Vacancy rates in Manhattan are back below 1 percent for the first time in nearly three years -- an indication, analysts say, that the Big Apple is rebounding after a long recession and high unemployment.
After two years of falling rents and negotiable fees, landlords again are seeing an uptick in demand, according to Citi Habitats' second quarter report.
"It's night and day from a year ago," said Gary Malin, Citi Habitats' president. "Demand sets the market, and there is just unbelievable demand.
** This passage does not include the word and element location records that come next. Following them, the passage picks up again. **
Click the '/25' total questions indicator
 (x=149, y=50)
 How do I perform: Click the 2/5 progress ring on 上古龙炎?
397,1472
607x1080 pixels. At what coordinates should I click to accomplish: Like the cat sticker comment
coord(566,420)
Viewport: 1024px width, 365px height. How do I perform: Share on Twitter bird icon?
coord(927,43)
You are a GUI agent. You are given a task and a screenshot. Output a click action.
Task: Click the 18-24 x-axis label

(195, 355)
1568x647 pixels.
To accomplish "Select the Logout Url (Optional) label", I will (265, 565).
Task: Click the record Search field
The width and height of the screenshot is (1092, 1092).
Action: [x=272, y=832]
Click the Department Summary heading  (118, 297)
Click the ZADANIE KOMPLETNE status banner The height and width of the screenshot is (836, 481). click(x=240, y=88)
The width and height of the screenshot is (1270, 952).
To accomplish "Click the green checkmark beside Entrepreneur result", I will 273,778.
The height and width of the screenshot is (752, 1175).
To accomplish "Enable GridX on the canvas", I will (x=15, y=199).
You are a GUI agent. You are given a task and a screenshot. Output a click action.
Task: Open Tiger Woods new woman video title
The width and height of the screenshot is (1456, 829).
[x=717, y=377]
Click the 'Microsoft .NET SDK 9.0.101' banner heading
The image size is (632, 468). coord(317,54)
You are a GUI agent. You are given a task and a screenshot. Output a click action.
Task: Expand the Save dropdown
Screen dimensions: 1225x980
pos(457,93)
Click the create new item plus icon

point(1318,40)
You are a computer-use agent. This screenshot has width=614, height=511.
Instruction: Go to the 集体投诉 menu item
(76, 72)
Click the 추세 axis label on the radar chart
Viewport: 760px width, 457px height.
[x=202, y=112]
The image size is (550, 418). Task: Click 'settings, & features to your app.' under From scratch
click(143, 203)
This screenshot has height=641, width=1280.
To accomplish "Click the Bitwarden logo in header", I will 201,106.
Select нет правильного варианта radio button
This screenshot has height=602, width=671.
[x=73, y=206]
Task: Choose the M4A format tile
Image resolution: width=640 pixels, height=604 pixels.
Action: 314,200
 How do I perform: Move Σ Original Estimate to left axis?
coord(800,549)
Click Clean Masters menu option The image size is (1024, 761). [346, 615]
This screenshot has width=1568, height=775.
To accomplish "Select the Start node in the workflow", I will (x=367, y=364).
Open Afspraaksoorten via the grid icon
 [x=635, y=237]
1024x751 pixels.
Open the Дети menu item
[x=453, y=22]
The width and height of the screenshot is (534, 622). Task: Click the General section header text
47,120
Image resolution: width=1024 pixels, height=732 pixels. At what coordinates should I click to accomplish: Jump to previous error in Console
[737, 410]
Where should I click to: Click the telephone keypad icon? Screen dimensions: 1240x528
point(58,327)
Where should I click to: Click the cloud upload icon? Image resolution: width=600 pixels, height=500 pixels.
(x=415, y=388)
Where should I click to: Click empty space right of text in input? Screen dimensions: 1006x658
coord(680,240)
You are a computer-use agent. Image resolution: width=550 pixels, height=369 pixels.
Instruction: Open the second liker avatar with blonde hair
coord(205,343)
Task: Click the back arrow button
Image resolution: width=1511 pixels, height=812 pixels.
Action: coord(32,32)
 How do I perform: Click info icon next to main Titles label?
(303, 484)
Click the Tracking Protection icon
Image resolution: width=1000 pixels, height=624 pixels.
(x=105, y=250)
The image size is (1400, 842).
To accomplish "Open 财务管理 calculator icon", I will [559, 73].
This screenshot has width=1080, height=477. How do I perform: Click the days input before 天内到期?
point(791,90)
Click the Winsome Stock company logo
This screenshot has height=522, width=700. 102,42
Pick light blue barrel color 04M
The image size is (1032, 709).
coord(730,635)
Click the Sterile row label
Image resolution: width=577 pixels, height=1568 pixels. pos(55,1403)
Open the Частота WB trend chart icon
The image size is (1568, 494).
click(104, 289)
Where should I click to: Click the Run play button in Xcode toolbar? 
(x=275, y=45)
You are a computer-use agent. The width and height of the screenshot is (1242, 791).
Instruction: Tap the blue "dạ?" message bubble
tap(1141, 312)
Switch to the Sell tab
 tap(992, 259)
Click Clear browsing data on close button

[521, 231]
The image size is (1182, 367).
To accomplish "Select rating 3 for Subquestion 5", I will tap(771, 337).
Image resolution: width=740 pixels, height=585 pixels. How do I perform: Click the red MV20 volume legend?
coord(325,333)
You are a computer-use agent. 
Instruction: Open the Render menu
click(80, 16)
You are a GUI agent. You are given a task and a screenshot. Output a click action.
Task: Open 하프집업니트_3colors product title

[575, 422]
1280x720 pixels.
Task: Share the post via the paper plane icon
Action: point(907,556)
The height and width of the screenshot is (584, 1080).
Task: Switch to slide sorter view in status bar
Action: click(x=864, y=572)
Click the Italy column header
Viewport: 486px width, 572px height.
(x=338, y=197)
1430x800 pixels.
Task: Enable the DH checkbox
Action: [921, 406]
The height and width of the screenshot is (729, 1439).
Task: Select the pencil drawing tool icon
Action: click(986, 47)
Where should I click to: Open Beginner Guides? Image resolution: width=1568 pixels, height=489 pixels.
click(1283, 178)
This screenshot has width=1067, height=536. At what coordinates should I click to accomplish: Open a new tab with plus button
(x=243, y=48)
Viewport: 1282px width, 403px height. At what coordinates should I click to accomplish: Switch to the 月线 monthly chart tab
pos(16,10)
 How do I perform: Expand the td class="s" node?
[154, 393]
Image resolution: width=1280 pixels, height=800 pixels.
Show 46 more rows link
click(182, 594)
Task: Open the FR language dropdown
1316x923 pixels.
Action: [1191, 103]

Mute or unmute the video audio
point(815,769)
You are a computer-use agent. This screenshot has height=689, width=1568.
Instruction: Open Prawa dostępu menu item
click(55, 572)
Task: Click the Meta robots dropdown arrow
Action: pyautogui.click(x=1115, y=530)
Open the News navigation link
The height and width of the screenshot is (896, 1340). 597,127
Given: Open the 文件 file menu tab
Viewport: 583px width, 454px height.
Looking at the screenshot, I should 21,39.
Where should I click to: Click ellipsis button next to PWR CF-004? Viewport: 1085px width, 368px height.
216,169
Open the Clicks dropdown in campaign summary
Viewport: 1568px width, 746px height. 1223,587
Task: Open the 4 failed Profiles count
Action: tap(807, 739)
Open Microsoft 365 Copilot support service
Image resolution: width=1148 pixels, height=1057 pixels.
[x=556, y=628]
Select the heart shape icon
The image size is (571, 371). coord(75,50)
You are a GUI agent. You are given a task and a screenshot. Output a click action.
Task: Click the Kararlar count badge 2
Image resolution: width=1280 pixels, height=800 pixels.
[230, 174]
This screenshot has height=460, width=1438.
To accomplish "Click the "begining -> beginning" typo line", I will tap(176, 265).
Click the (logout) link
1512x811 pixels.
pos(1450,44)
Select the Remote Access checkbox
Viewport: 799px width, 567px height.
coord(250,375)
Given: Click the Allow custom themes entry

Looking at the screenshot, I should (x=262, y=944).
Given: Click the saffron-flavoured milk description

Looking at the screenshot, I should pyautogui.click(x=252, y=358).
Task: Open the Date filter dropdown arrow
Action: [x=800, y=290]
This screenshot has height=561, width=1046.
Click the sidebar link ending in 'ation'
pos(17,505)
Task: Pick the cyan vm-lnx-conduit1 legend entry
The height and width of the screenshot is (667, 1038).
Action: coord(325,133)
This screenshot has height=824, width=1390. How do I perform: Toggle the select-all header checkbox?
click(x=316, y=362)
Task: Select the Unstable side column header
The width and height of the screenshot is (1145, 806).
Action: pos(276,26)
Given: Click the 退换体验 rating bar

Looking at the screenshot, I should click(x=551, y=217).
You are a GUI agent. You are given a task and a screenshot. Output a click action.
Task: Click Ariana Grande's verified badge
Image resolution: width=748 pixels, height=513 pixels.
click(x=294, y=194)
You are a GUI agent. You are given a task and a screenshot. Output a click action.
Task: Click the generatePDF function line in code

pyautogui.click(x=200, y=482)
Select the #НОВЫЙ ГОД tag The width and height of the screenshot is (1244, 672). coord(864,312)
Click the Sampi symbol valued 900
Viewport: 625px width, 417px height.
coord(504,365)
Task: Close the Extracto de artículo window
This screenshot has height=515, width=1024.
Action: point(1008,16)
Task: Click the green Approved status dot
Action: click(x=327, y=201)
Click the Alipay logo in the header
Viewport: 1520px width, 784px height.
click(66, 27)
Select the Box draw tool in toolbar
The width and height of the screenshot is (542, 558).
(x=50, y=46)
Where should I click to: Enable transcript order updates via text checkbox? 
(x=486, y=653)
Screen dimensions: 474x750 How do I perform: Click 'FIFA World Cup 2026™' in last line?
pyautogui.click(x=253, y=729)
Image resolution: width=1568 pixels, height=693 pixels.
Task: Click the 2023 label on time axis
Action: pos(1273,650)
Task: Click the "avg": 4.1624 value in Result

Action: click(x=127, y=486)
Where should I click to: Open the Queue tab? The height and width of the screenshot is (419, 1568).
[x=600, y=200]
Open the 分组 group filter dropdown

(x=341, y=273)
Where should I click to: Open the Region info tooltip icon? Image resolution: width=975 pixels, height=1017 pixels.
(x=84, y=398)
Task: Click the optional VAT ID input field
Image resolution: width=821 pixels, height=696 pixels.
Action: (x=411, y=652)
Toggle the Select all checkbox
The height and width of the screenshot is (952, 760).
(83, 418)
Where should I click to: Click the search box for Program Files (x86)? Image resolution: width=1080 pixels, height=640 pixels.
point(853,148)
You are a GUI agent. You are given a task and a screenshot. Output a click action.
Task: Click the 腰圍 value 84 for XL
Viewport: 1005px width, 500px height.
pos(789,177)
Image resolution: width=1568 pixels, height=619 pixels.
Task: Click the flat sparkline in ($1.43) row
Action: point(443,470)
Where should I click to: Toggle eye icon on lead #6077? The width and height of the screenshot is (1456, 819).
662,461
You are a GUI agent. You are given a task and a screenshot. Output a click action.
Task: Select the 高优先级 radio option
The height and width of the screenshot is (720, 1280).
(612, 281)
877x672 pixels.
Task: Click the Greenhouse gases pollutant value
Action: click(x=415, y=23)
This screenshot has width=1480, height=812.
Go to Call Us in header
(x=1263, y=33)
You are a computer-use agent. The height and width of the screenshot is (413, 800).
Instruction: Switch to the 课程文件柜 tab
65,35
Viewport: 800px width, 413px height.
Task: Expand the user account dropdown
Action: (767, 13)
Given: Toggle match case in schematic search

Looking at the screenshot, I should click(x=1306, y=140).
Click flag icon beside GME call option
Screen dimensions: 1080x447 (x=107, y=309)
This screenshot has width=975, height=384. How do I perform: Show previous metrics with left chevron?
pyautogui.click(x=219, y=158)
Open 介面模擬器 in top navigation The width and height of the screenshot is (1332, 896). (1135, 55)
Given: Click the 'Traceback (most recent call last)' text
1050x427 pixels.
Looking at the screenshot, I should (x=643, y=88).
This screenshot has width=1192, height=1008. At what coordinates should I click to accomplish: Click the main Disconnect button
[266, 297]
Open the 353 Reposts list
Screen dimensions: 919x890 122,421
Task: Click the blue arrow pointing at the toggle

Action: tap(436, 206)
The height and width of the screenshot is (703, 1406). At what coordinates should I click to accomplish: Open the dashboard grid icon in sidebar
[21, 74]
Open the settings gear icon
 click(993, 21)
We're back to what New York was before this downturn," he told the Wall Street Journal.
Citi Habitats said average rents for studios climbed 3.5-percent from the first quarter to $1,811, while one-bedrooms jumped 5-percent to $2,448. Even three-bedrooms, which can take longer to fill because of higher price tags, rose 3% to $4,478. Studios and one-bedrooms increased from a year ago, while two-bedrooms dipped 1.6 percent.
As a counterpoint to last year, owners are now standing firm on pricing and scaling back the freebies, the Journal said. Several major landlords, including Related Cos., have stopped paying the broker's fee in recent months.
In many areas, "the incentives that were commonplace just about a year ago have now been essentially eliminated across the board," said Daria Salusbury, a senior vice president with Related, which has about 5,000 local units.